- EXERCISE: When you spot the word "Política" in a line of the data below, copy that line.

** Opening SUPPLIED INFORMATION block **

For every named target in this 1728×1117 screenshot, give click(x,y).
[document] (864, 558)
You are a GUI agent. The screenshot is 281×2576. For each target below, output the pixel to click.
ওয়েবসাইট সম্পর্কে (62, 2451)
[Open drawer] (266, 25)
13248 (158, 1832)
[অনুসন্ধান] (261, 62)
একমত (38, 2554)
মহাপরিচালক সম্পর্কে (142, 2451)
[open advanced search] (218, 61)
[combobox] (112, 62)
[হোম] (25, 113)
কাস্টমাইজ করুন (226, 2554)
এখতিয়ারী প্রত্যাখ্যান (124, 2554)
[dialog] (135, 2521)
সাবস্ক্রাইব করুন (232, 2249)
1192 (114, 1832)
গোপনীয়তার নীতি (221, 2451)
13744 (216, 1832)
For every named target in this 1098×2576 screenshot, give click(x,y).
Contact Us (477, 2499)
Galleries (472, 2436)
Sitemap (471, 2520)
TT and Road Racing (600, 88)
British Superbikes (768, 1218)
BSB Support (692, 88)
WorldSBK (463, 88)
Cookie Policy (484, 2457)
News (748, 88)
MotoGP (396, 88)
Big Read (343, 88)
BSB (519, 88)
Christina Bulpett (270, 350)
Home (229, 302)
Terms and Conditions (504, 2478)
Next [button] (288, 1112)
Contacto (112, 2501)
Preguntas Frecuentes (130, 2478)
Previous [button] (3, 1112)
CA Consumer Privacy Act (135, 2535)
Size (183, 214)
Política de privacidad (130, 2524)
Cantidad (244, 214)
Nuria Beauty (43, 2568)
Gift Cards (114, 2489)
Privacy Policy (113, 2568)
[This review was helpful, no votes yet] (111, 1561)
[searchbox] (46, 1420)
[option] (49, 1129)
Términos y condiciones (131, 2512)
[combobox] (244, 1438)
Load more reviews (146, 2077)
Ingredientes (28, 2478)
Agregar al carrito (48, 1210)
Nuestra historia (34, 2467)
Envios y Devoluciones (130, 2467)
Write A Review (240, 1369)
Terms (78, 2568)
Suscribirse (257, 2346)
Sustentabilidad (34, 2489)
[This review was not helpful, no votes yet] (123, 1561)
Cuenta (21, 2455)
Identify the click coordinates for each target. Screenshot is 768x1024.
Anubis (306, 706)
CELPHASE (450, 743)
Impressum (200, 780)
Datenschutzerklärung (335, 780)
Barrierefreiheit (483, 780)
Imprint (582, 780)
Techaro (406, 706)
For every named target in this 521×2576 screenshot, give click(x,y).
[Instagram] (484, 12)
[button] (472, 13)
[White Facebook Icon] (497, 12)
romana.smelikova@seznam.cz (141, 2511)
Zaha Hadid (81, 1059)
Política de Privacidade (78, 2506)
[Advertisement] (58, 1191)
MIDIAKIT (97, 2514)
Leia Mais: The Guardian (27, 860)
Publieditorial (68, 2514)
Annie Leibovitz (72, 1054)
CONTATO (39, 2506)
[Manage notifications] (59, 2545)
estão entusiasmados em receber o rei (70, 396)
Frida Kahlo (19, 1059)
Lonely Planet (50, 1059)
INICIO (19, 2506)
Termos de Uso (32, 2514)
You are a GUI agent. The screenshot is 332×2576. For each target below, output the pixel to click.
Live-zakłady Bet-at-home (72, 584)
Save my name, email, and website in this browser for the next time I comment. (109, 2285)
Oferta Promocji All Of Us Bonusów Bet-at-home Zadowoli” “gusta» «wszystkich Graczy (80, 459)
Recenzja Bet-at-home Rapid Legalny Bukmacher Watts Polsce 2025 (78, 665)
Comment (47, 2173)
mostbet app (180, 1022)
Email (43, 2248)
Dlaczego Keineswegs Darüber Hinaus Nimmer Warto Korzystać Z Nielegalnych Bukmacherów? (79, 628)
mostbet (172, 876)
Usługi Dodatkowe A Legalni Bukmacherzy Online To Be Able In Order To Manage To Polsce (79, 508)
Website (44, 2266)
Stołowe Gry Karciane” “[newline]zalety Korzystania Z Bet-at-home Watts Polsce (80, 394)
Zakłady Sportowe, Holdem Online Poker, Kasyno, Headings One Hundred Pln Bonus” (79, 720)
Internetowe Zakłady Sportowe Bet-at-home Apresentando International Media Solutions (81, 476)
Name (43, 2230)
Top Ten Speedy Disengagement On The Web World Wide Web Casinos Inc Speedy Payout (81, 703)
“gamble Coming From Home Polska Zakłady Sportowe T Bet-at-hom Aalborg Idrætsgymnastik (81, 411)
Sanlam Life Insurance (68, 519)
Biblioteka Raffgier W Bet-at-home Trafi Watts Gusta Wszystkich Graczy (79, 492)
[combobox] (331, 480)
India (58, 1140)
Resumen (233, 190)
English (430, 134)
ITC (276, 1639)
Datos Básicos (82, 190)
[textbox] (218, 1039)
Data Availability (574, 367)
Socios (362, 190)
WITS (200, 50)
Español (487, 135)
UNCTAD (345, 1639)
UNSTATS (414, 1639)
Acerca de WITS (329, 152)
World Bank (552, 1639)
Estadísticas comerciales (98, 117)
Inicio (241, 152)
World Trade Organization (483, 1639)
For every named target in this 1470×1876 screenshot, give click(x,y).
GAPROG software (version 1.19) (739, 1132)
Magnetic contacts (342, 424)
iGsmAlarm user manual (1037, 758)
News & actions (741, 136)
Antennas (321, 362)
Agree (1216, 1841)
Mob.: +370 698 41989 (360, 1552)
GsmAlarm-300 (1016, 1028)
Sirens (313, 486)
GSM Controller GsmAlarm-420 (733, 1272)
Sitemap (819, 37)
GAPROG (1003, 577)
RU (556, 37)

** Closing SUPPLIED INFORMATION block **

- SOLUTION TO THIS PROBLEM:
Política de privacidad (130, 2524)
Política de Privacidade (78, 2506)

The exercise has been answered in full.